[Stored data entries]
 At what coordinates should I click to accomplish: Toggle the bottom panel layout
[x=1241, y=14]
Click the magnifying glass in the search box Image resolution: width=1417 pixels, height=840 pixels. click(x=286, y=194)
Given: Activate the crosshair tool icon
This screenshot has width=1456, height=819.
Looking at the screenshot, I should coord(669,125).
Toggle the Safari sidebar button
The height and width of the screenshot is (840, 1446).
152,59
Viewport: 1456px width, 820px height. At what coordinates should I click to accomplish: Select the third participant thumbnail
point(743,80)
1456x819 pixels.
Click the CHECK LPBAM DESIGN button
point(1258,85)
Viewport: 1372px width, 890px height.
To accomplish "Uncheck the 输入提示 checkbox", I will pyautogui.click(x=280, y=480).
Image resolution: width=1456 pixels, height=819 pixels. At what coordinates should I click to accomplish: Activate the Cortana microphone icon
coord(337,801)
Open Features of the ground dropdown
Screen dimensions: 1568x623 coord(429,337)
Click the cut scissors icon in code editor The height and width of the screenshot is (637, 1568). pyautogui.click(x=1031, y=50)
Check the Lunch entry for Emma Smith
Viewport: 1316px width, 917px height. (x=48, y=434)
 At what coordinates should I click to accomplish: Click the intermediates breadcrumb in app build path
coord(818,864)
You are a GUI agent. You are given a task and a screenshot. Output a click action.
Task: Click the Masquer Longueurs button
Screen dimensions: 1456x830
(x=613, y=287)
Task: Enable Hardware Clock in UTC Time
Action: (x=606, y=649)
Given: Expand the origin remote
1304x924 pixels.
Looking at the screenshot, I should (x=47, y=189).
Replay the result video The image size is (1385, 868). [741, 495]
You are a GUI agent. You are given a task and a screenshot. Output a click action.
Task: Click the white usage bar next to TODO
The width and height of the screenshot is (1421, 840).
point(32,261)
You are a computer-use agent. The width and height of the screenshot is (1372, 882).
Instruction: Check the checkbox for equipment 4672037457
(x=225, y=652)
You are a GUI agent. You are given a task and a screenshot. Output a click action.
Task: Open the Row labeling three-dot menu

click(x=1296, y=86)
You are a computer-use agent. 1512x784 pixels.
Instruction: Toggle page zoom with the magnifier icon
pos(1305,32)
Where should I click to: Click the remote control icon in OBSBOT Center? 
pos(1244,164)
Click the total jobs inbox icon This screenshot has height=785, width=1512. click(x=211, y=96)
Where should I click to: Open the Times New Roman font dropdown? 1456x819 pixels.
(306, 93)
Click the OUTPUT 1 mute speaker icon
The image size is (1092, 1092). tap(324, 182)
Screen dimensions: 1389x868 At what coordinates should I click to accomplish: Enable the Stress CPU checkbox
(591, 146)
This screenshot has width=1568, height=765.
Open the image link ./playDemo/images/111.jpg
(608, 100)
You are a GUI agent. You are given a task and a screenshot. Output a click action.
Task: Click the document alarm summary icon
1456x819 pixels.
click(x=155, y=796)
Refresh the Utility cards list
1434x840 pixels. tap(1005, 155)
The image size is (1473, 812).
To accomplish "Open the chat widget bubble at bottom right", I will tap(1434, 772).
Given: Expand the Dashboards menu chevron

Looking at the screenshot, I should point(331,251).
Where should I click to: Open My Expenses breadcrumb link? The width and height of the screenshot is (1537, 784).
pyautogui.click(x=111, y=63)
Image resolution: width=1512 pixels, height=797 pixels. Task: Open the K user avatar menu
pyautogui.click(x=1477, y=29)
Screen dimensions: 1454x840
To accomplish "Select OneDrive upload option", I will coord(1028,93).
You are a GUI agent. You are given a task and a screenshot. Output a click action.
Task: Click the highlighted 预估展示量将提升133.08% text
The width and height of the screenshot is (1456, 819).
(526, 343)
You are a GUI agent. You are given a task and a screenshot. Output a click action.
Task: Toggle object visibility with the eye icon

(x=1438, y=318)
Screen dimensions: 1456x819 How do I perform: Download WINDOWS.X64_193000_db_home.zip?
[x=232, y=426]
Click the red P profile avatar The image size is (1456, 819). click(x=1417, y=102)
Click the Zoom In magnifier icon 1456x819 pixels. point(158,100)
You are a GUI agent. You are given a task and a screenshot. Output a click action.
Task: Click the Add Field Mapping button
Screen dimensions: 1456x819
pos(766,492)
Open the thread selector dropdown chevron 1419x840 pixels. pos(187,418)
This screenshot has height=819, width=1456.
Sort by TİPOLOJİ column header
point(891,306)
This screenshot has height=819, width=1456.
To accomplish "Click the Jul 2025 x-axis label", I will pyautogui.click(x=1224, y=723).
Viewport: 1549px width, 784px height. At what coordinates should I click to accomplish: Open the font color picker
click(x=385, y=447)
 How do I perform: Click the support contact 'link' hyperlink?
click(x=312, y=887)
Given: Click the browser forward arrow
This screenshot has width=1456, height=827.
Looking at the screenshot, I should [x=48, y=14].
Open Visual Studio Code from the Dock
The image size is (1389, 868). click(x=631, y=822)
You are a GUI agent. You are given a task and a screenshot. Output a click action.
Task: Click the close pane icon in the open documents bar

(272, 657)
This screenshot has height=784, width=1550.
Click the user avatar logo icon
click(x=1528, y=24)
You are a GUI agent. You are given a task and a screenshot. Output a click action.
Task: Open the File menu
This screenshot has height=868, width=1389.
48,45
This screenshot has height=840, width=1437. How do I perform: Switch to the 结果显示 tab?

_WHAT YOU ARE ASKED TO DO_
Give the data again, exactly.

_ANSWER FOR THIS EXERCISE_
 At what coordinates should I click to accomplish: Toggle the bottom panel layout
[x=1241, y=14]
Click the magnifying glass in the search box Image resolution: width=1417 pixels, height=840 pixels. click(x=286, y=194)
Given: Activate the crosshair tool icon
This screenshot has width=1456, height=819.
Looking at the screenshot, I should coord(669,125).
Toggle the Safari sidebar button
The height and width of the screenshot is (840, 1446).
152,59
Viewport: 1456px width, 820px height. At what coordinates should I click to accomplish: Select the third participant thumbnail
point(743,80)
1456x819 pixels.
Click the CHECK LPBAM DESIGN button
point(1258,85)
Viewport: 1372px width, 890px height.
To accomplish "Uncheck the 输入提示 checkbox", I will pyautogui.click(x=280, y=480).
Image resolution: width=1456 pixels, height=819 pixels. At what coordinates should I click to accomplish: Activate the Cortana microphone icon
coord(337,801)
Open Features of the ground dropdown
Screen dimensions: 1568x623 coord(429,337)
Click the cut scissors icon in code editor The height and width of the screenshot is (637, 1568). pyautogui.click(x=1031, y=50)
Check the Lunch entry for Emma Smith
Viewport: 1316px width, 917px height. (x=48, y=434)
 At what coordinates should I click to accomplish: Click the intermediates breadcrumb in app build path
coord(818,864)
You are a GUI agent. You are given a task and a screenshot. Output a click action.
Task: Click the Masquer Longueurs button
Screen dimensions: 1456x830
(x=613, y=287)
Task: Enable Hardware Clock in UTC Time
Action: (x=606, y=649)
Given: Expand the origin remote
1304x924 pixels.
Looking at the screenshot, I should (x=47, y=189).
Replay the result video The image size is (1385, 868). [741, 495]
You are a GUI agent. You are given a task and a screenshot. Output a click action.
Task: Click the white usage bar next to TODO
The width and height of the screenshot is (1421, 840).
point(32,261)
You are a computer-use agent. The width and height of the screenshot is (1372, 882).
Instruction: Check the checkbox for equipment 4672037457
(x=225, y=652)
You are a GUI agent. You are given a task and a screenshot. Output a click action.
Task: Open the Row labeling three-dot menu

click(x=1296, y=86)
You are a computer-use agent. 1512x784 pixels.
Instruction: Toggle page zoom with the magnifier icon
pos(1305,32)
Where should I click to: Click the remote control icon in OBSBOT Center? 
pos(1244,164)
Click the total jobs inbox icon This screenshot has height=785, width=1512. click(x=211, y=96)
Where should I click to: Open the Times New Roman font dropdown? 1456x819 pixels.
(306, 93)
Click the OUTPUT 1 mute speaker icon
The image size is (1092, 1092). tap(324, 182)
Screen dimensions: 1389x868 At what coordinates should I click to accomplish: Enable the Stress CPU checkbox
(591, 146)
This screenshot has width=1568, height=765.
Open the image link ./playDemo/images/111.jpg
(608, 100)
You are a GUI agent. You are given a task and a screenshot. Output a click action.
Task: Click the document alarm summary icon
1456x819 pixels.
click(x=155, y=796)
Refresh the Utility cards list
1434x840 pixels. tap(1005, 155)
The image size is (1473, 812).
To accomplish "Open the chat widget bubble at bottom right", I will tap(1434, 772).
Given: Expand the Dashboards menu chevron

Looking at the screenshot, I should point(331,251).
Where should I click to: Open My Expenses breadcrumb link? The width and height of the screenshot is (1537, 784).
pyautogui.click(x=111, y=63)
Image resolution: width=1512 pixels, height=797 pixels. Task: Open the K user avatar menu
pyautogui.click(x=1477, y=29)
Screen dimensions: 1454x840
To accomplish "Select OneDrive upload option", I will coord(1028,93).
You are a GUI agent. You are given a task and a screenshot. Output a click action.
Task: Click the highlighted 预估展示量将提升133.08% text
The width and height of the screenshot is (1456, 819).
(526, 343)
You are a GUI agent. You are given a task and a screenshot. Output a click action.
Task: Toggle object visibility with the eye icon

(x=1438, y=318)
Screen dimensions: 1456x819 How do I perform: Download WINDOWS.X64_193000_db_home.zip?
[x=232, y=426]
Click the red P profile avatar The image size is (1456, 819). click(x=1417, y=102)
Click the Zoom In magnifier icon 1456x819 pixels. point(158,100)
You are a GUI agent. You are given a task and a screenshot. Output a click action.
Task: Click the Add Field Mapping button
Screen dimensions: 1456x819
pos(766,492)
Open the thread selector dropdown chevron 1419x840 pixels. pos(187,418)
This screenshot has height=819, width=1456.
Sort by TİPOLOJİ column header
point(891,306)
This screenshot has height=819, width=1456.
To accomplish "Click the Jul 2025 x-axis label", I will pyautogui.click(x=1224, y=723).
Viewport: 1549px width, 784px height. At what coordinates should I click to accomplish: Open the font color picker
click(x=385, y=447)
 How do I perform: Click the support contact 'link' hyperlink?
click(x=312, y=887)
Given: Click the browser forward arrow
This screenshot has width=1456, height=827.
Looking at the screenshot, I should [x=48, y=14].
Open Visual Studio Code from the Dock
The image size is (1389, 868). click(x=631, y=822)
You are a GUI agent. You are given a task and a screenshot. Output a click action.
Task: Click the close pane icon in the open documents bar

(272, 657)
This screenshot has height=784, width=1550.
Click the user avatar logo icon
click(x=1528, y=24)
You are a GUI agent. You are given a task and a screenshot. Output a click action.
Task: Open the File menu
This screenshot has height=868, width=1389.
48,45
This screenshot has height=840, width=1437. How do I perform: Switch to the 结果显示 tab?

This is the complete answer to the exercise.